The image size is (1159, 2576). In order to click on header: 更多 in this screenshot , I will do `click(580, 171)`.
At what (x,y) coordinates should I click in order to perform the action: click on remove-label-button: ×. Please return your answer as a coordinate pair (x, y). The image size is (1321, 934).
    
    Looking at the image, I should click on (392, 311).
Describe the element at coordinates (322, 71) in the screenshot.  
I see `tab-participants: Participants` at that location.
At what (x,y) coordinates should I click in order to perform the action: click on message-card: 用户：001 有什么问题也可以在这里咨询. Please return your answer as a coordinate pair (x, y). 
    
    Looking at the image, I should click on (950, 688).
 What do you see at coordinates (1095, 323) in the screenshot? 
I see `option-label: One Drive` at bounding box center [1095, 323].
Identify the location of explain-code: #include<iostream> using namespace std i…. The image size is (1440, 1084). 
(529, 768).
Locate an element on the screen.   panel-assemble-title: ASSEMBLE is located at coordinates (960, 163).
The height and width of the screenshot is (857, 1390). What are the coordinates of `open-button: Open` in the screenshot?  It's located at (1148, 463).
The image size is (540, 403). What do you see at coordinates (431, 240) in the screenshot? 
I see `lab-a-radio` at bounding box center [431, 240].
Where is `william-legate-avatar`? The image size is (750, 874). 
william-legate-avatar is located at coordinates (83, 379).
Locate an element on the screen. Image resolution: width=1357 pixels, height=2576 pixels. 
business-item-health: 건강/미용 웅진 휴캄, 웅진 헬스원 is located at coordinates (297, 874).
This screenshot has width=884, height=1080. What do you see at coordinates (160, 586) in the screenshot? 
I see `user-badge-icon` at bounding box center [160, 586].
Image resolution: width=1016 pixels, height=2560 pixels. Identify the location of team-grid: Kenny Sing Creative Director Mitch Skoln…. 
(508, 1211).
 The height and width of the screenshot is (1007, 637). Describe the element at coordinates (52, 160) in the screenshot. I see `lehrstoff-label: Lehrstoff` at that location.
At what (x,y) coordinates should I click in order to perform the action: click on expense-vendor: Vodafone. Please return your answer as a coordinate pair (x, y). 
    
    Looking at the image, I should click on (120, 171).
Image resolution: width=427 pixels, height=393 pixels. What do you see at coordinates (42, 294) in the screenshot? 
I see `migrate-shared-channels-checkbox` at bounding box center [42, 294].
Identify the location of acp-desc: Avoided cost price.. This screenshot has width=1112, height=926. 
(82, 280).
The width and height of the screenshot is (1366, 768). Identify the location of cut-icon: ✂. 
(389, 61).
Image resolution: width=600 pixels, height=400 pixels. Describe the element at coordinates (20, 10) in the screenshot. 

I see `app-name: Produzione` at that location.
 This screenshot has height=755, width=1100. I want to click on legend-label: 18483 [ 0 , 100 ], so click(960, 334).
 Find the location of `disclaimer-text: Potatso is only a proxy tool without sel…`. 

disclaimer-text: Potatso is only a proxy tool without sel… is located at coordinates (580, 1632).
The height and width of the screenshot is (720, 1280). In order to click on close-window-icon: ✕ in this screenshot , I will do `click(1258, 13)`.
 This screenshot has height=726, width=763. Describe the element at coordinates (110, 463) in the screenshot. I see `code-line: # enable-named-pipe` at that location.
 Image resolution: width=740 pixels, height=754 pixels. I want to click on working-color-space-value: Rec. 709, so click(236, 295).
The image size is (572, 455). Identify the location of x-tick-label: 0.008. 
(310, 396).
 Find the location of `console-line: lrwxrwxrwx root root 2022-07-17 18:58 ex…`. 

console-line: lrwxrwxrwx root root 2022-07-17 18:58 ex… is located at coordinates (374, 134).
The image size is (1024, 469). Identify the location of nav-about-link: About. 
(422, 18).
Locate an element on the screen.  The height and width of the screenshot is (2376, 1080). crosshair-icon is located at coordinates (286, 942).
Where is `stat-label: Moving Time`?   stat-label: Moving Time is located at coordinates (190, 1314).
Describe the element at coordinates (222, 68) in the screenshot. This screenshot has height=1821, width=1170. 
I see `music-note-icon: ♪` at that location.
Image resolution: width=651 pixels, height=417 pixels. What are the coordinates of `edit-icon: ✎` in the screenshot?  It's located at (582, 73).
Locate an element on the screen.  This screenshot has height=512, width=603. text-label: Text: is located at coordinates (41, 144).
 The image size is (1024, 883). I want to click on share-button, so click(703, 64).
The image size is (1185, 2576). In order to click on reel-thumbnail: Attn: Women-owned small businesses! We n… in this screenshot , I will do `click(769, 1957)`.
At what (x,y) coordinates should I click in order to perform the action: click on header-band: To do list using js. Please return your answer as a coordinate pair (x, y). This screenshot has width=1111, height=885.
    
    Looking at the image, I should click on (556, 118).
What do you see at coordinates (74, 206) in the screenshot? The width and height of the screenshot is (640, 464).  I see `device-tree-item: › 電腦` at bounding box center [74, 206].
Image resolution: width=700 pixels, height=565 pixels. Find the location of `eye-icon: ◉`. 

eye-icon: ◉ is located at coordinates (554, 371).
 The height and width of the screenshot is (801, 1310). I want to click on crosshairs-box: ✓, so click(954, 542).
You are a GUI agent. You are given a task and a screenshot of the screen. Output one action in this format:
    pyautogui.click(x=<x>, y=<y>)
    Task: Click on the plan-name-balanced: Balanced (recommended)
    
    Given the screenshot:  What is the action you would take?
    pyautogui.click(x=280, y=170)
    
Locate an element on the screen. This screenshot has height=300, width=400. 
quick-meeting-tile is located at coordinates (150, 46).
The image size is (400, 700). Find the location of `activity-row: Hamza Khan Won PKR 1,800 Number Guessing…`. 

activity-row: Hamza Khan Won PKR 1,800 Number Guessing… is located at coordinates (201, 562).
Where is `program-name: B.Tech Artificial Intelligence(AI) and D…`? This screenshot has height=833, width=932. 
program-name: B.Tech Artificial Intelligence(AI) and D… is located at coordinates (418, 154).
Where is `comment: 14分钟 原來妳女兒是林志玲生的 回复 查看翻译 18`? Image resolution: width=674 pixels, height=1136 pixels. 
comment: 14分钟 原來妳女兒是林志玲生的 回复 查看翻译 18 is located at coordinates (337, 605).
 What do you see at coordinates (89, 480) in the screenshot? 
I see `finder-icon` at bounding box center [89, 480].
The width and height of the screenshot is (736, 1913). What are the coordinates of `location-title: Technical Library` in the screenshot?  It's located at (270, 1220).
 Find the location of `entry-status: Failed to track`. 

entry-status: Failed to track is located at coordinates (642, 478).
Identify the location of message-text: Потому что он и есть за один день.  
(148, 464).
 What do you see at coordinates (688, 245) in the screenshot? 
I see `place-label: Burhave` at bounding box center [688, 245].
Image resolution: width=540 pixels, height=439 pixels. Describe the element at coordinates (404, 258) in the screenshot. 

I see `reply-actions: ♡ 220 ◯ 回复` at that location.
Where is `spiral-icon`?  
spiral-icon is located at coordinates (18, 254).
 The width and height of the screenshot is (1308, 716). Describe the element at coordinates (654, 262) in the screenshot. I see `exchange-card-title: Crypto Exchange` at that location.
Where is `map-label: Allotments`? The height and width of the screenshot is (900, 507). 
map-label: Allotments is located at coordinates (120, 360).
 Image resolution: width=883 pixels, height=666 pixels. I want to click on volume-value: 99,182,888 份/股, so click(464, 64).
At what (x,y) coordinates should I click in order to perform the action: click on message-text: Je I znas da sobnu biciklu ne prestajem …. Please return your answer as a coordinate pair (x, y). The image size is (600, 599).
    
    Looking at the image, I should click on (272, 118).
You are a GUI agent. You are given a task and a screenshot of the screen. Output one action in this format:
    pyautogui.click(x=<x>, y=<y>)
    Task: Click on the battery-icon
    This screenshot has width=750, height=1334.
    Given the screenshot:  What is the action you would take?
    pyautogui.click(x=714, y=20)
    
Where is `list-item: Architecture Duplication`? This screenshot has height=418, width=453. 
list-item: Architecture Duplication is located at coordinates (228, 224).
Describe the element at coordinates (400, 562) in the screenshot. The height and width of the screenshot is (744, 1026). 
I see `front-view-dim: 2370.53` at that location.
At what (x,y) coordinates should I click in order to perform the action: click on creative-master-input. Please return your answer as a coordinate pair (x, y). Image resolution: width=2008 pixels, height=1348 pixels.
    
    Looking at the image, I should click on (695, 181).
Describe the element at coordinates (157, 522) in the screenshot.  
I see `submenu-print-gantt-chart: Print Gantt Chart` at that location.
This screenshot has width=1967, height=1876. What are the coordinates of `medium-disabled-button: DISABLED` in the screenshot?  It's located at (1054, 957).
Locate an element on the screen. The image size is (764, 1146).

▶ **The task**
Count the lines in the rows above that contain the string "william", matching case exactly, and give only the number.

▶ **Output of the exercise**
2